Chuck Anderson of Sousa Seafood in Boston reported in his Monday e-mail that the Whaling City Display Auction in New Bedford, Mass., and the Boston Seafood Display Auction were still in the dark due to Irene

“Overall, fishing effort was light over the weekend as the hurricane was well publicized to hit the New England coast for days,” said Anderson, who’s also a SeafoodSource blogger. “A couple trip boats landed over the weekend and auctioned in Gloucester [Mass.]. Day-boat volume is light. The storm kept most boats in over the weekend, but some boats apparently worked Gulf of Maine and in shore areas on Friday and Saturday.”

“The weather is much better today in New England, so we should see day-boat fish tomorrow,” he added.

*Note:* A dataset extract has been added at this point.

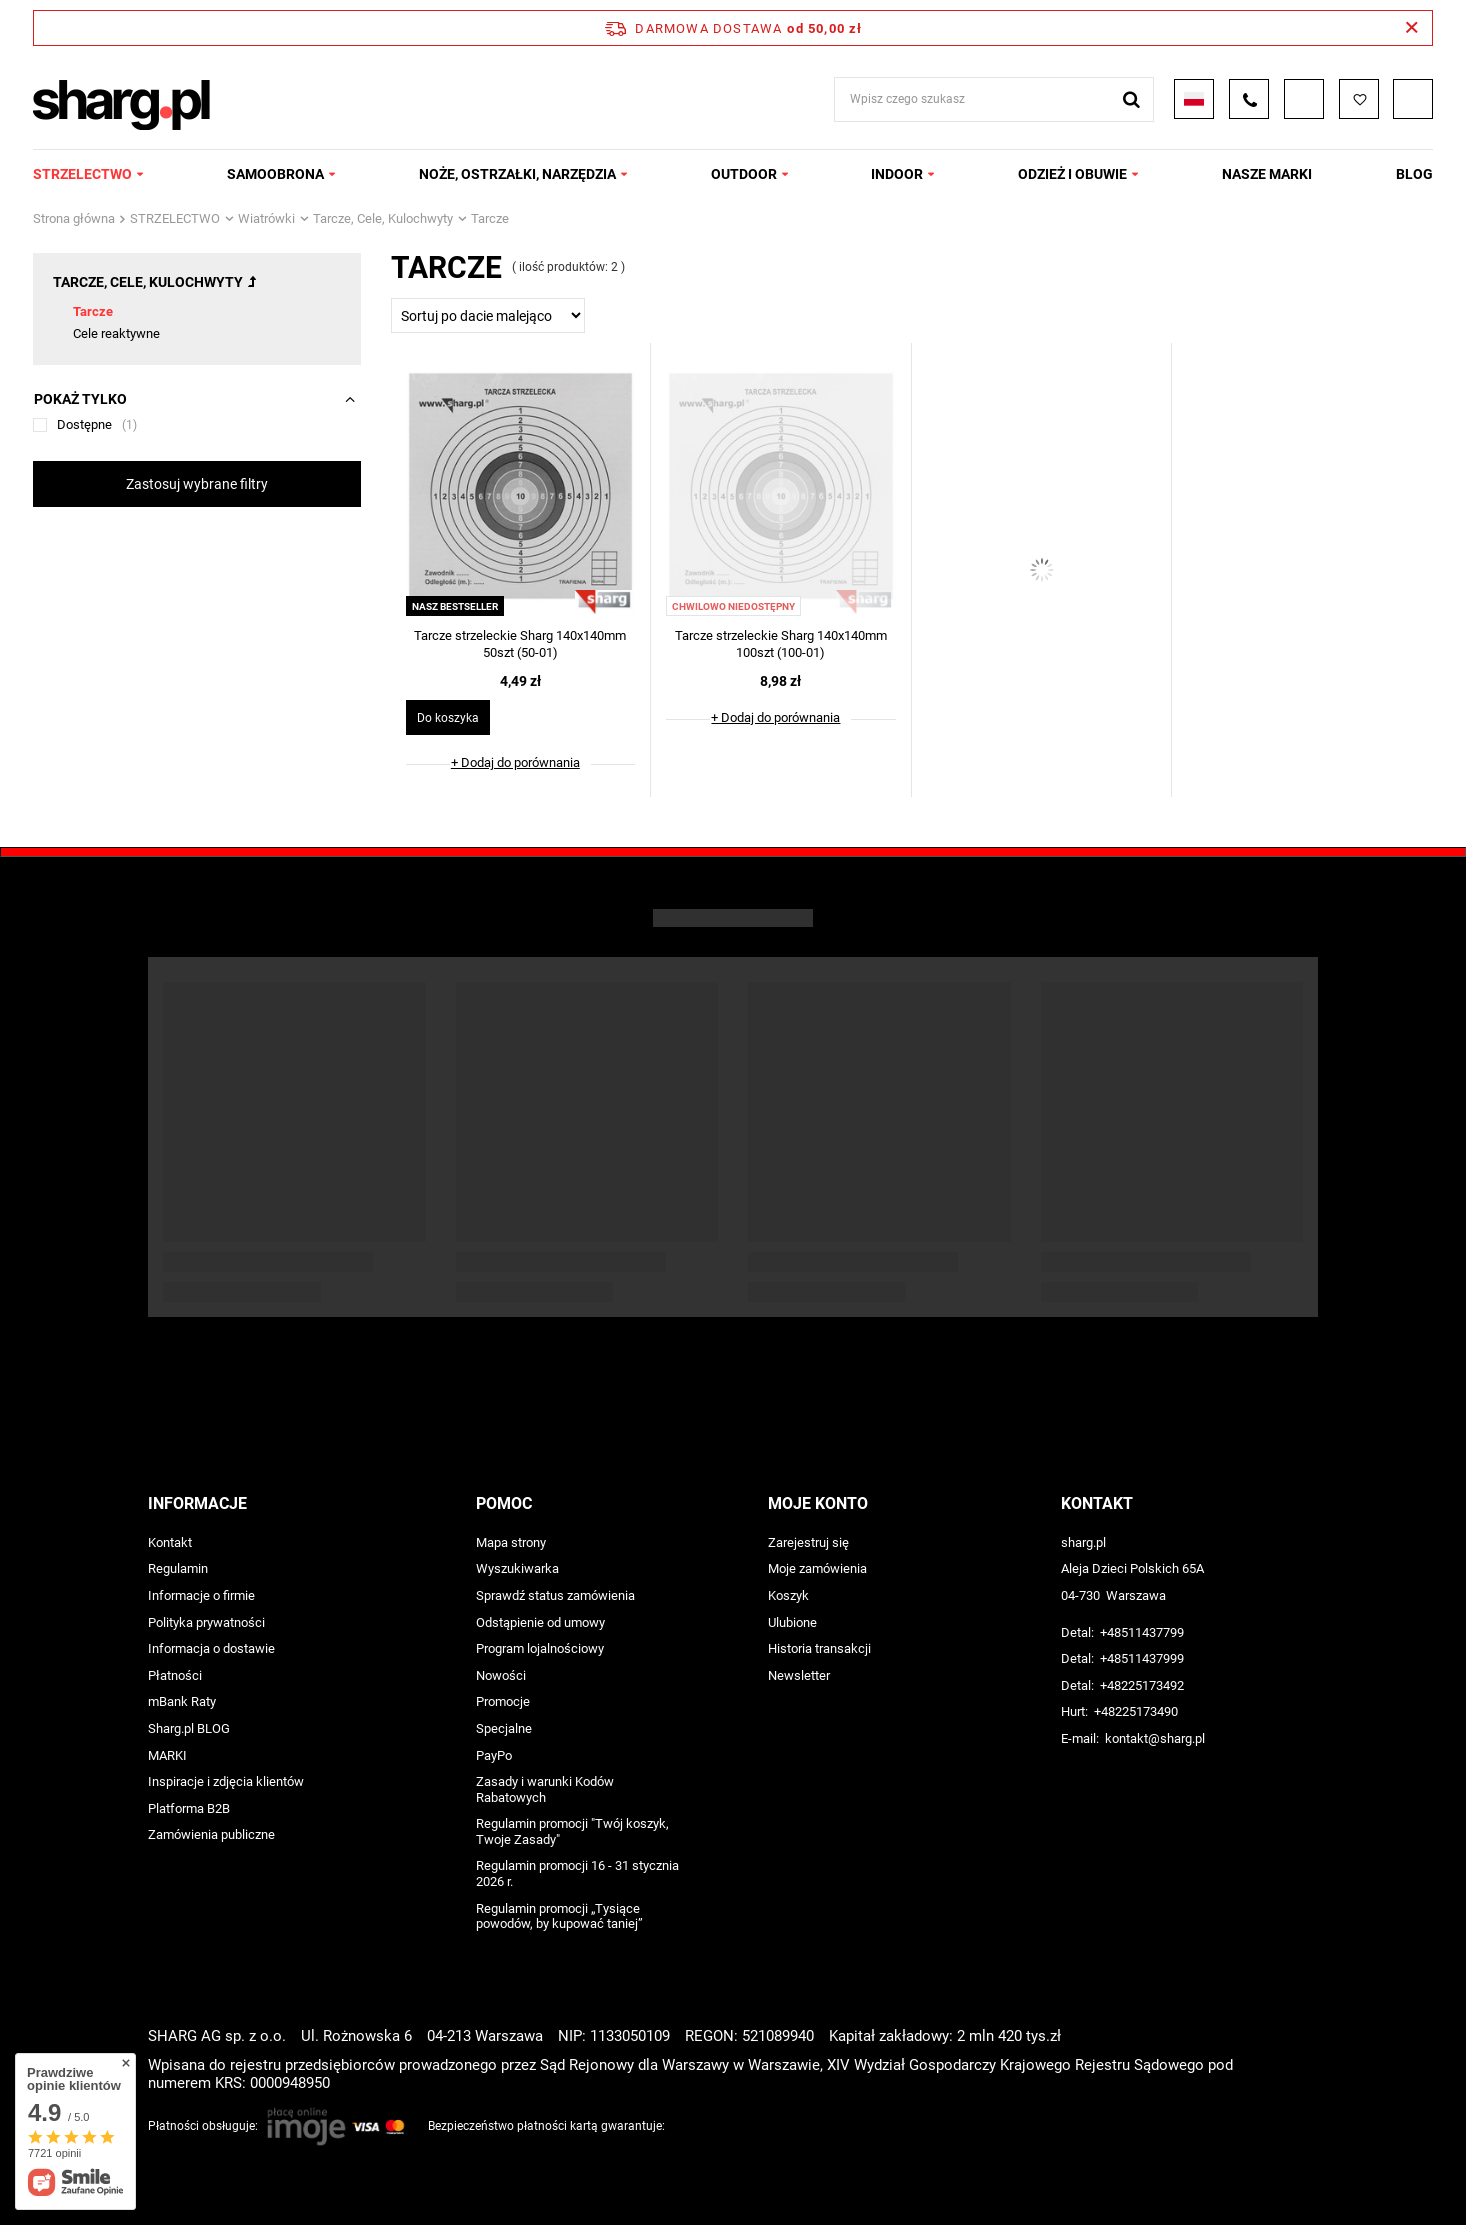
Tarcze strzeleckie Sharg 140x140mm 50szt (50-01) (520, 644)
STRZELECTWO (82, 174)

Fortune Fish Co. in Bensenville, Ill., posted on its Facebook page that it is “definitely feeling the effects of Hurricane Irene. East Coast seafood production is limited as boats were unable to go out and flights canceled.”

The National Restaurant Association issued a statement on Irene’s impact: “The National Restaurant Association offers our sympathies to those who suffered loss of life or property damage, and applauds the federal, state and local disaster preparedness communities for their work in preparing us for the worst as we all hoped for the best. We also recognize the frustration of some restaurant communities that were not heavily impacted by Irene, but were evacuated or closed in anticipation of projected damage. It is not entirely possible to predict where a storm of Irene’s size will cause the most damage, and while we applaud the caution shown that undoubtedly saved lives, we sympathize with those where losses will be primarily financial.”

On a lighter note, the Hieronymus Seafood Restaurant & Oyster Bar in Wilmington, N.C., posted an amusing sign in response to Irene that read, “We are open until the letters fly off this sign.”